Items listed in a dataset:

━━━━━━━━━━━━━━━━━━━━━━━━━━━━━━

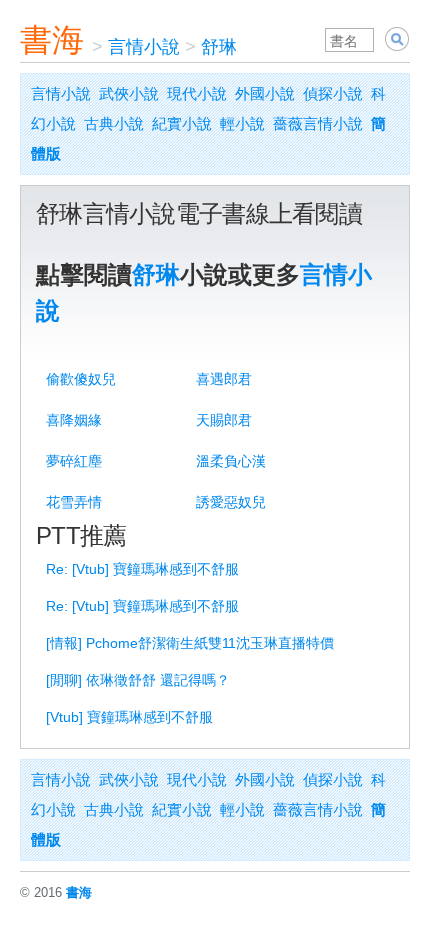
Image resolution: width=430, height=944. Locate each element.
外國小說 (265, 93)
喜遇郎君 (224, 379)
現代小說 (197, 93)
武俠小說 (129, 93)
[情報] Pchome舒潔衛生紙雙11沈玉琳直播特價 (190, 643)
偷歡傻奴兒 (81, 379)
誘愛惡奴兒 (231, 502)
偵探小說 (333, 93)
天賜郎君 (224, 420)
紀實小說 (182, 123)
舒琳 (219, 47)
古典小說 (114, 123)
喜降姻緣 (74, 420)
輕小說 (242, 123)
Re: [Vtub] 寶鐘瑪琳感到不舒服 (142, 569)
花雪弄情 (74, 502)
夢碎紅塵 (74, 461)
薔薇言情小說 (318, 123)
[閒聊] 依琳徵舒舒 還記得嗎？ (138, 680)
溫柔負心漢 (231, 461)
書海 (52, 40)
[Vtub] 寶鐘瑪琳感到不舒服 (129, 717)
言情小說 (144, 47)
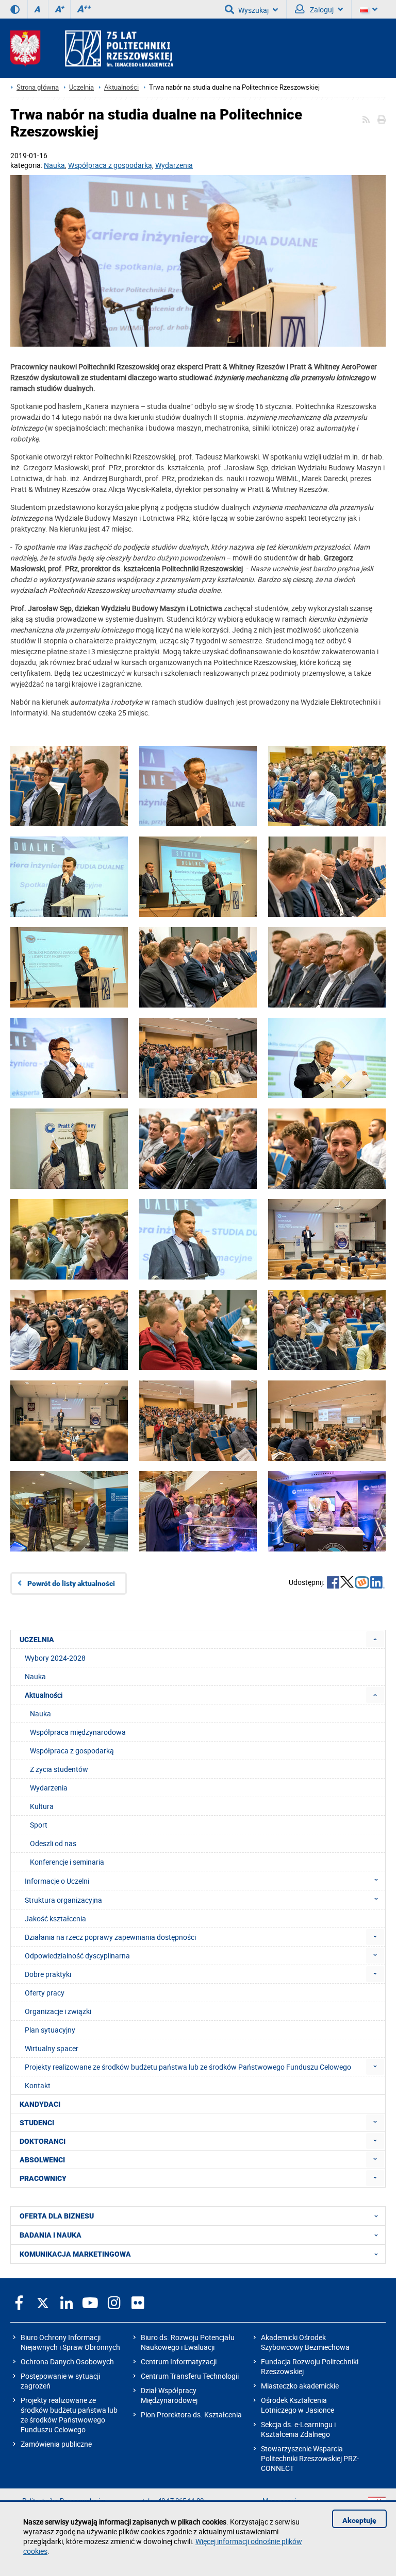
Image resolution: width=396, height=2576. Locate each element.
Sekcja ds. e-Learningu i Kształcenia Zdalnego (298, 2429)
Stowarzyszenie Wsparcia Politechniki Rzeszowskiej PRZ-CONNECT (310, 2458)
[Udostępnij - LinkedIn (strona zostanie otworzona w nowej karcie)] (377, 1583)
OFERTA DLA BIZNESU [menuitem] (57, 2216)
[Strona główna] (91, 48)
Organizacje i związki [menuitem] (58, 2011)
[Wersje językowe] (369, 9)
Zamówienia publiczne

━━━━━━━━━━━━━━━━━━━━━━━━━━━━━━

## What is expected
Copy each line of the data above that holds "Locate".

## Answer to this exercise
Image resolution: width=430, height=944. Locate each element.
Image resolution: width=396, height=2576. Locate each element.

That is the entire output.